*AIM OF THE EXERCISE*
Please give the lines below again exactly as they stand, from the one that contains "Click the New button in toolbar" up to and including the one that contains "the 100% speed", leaving all pictures out.

*INFORMATION GIVEN*
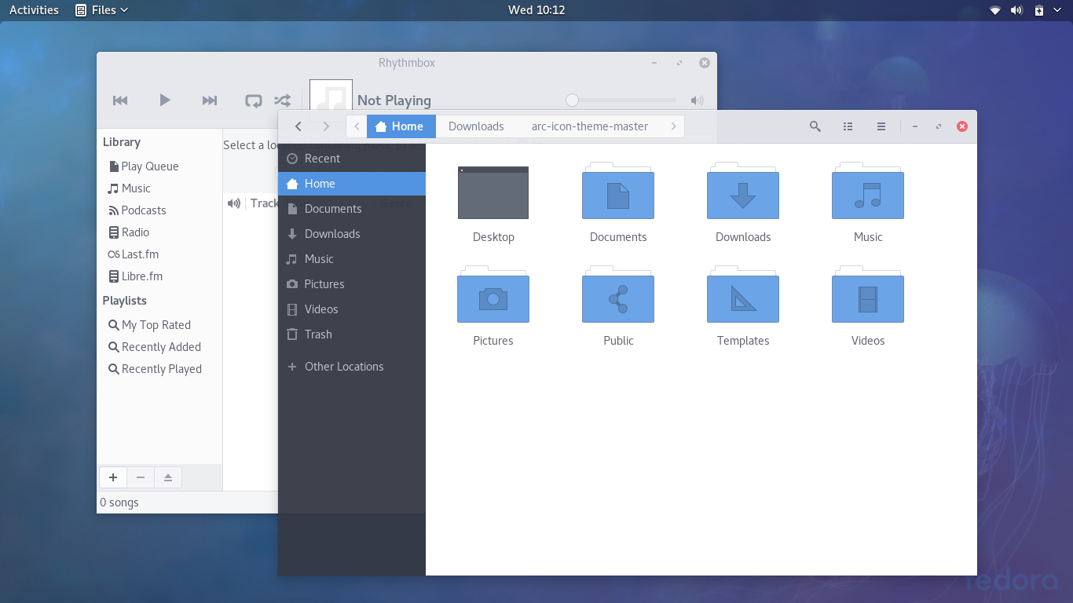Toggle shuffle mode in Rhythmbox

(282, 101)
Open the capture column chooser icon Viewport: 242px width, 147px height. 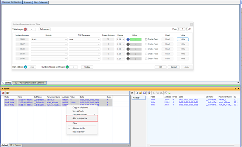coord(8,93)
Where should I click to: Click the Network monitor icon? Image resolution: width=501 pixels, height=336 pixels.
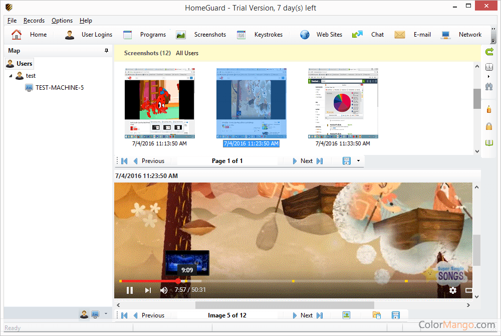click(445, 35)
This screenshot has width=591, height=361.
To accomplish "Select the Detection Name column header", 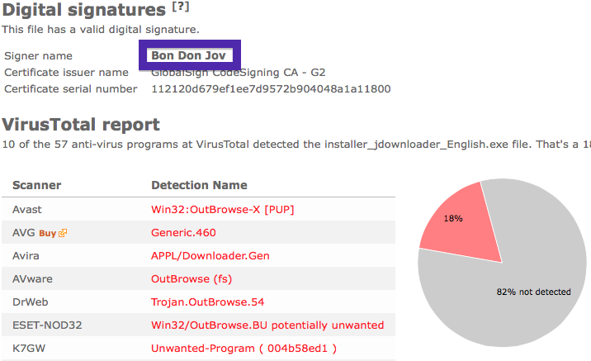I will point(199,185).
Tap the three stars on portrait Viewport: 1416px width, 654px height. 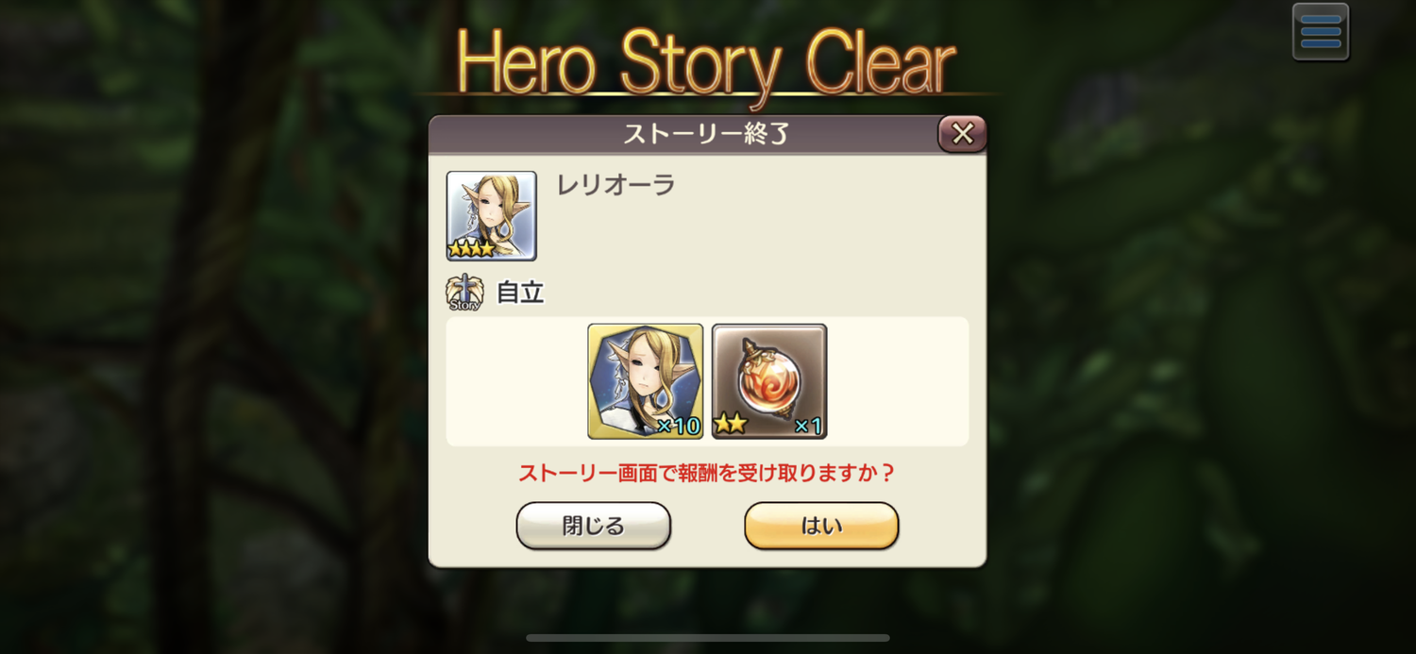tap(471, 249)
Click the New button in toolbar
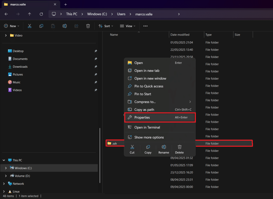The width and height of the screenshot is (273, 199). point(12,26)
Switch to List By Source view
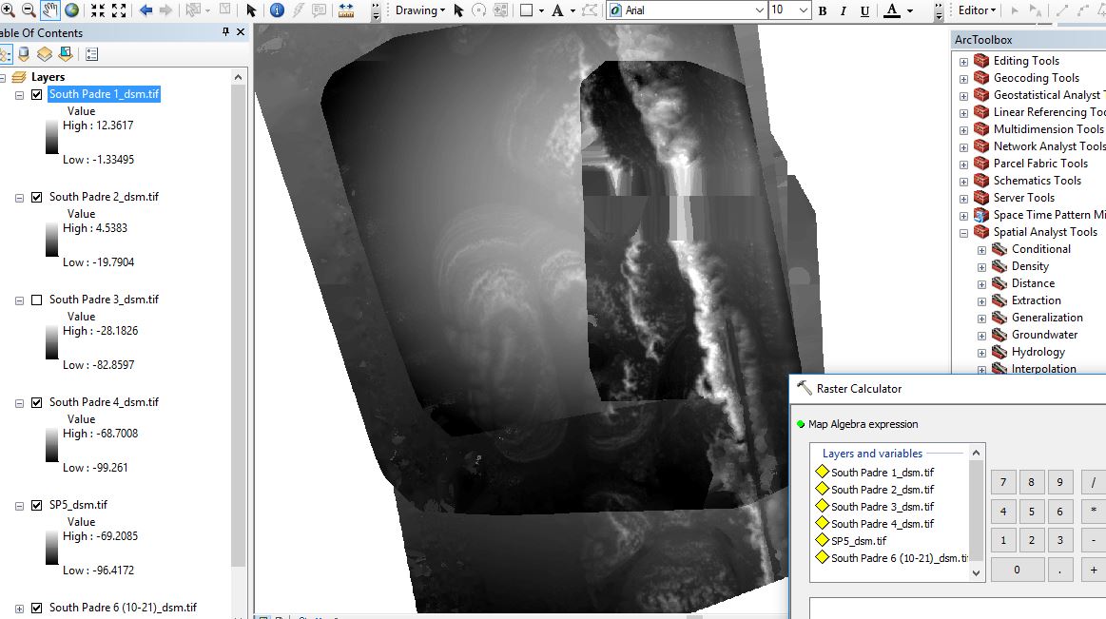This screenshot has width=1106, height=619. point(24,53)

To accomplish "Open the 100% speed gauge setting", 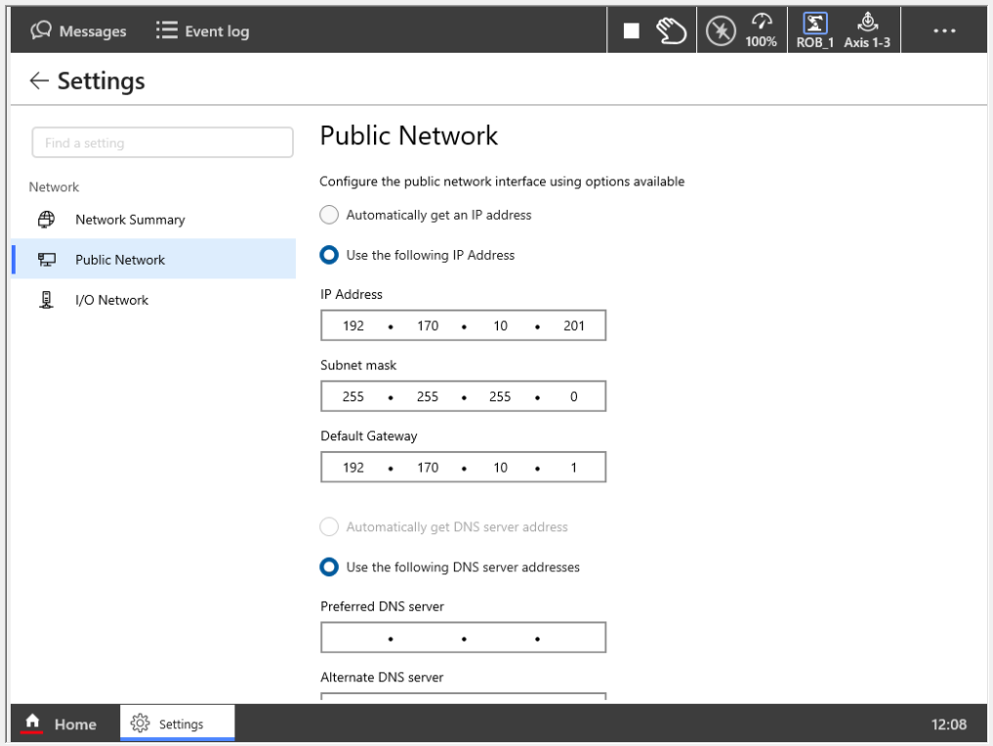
...
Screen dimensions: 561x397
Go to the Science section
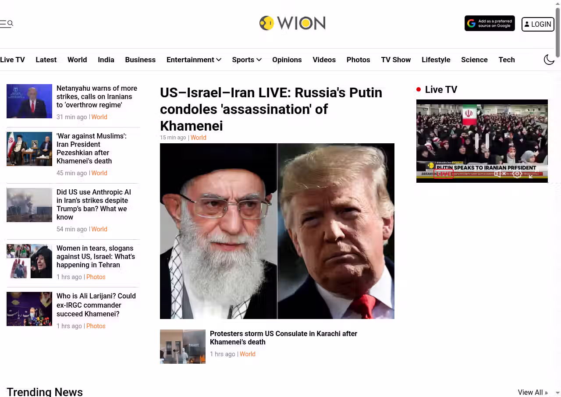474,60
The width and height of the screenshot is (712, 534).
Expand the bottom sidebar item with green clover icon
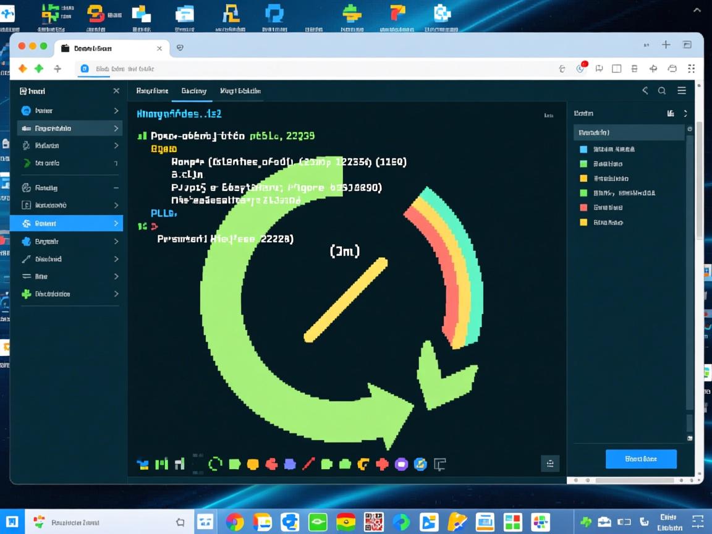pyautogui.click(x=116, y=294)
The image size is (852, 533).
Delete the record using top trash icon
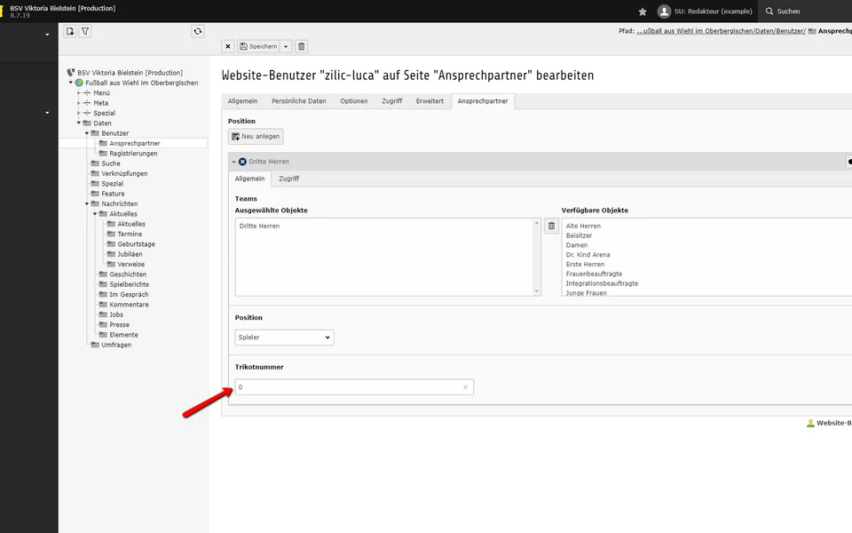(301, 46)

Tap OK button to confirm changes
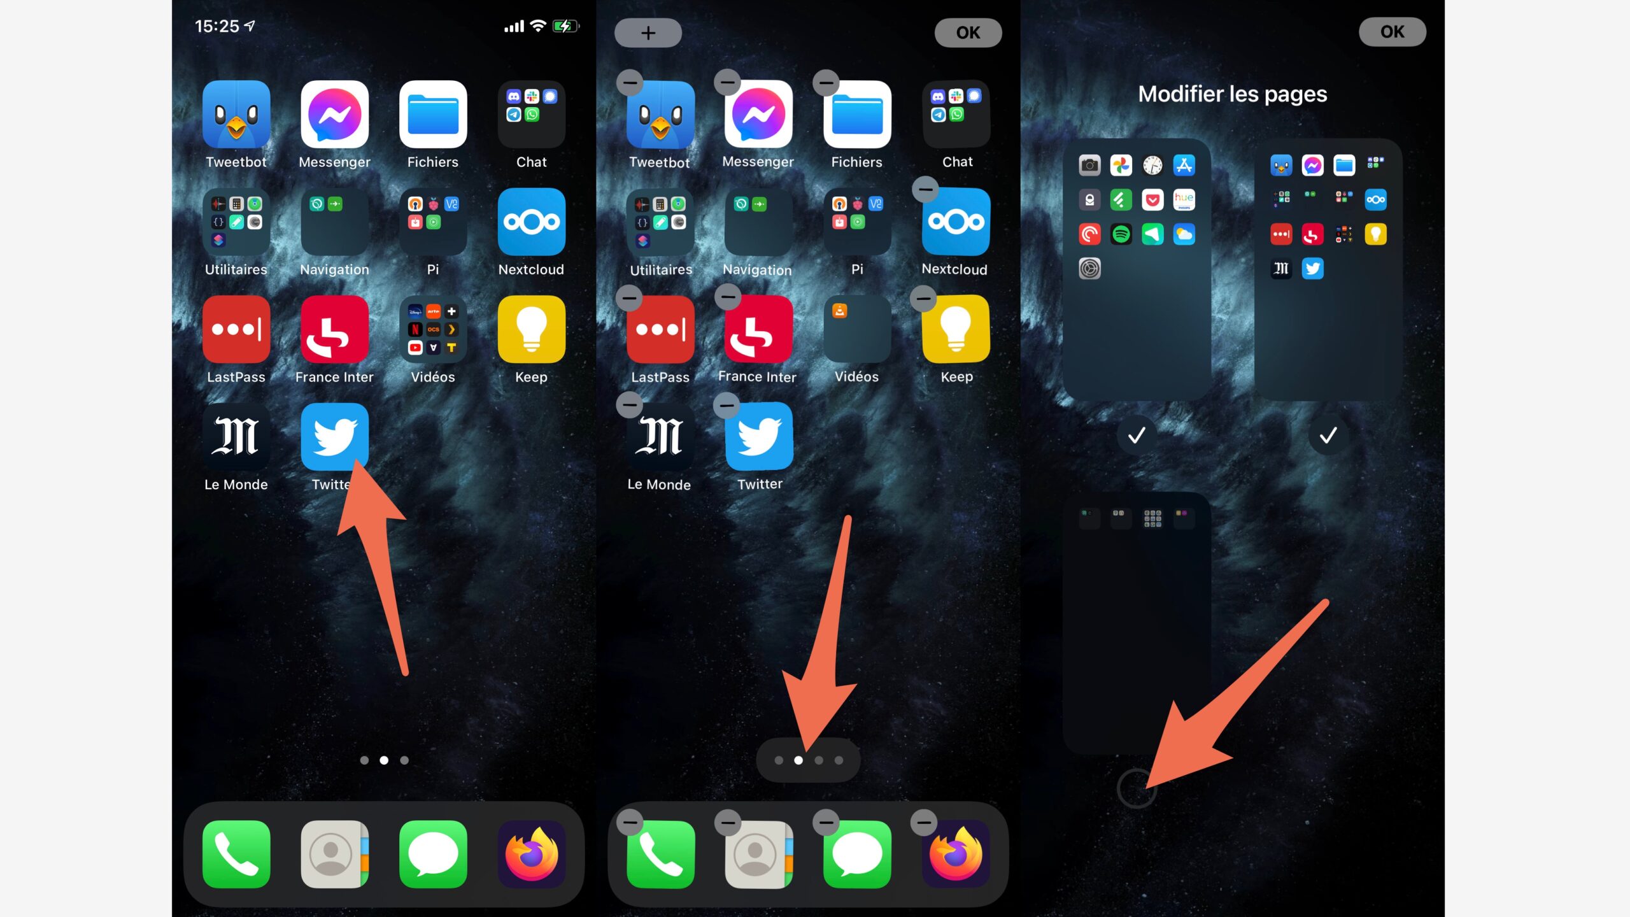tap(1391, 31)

*RESULT FOR THIS EXERCISE*
Click the New button in toolbar
The width and height of the screenshot is (273, 199). point(12,26)
Switch to List By Source view
This screenshot has width=1106, height=619. point(24,53)

To accomplish "Open the 100% speed gauge setting", 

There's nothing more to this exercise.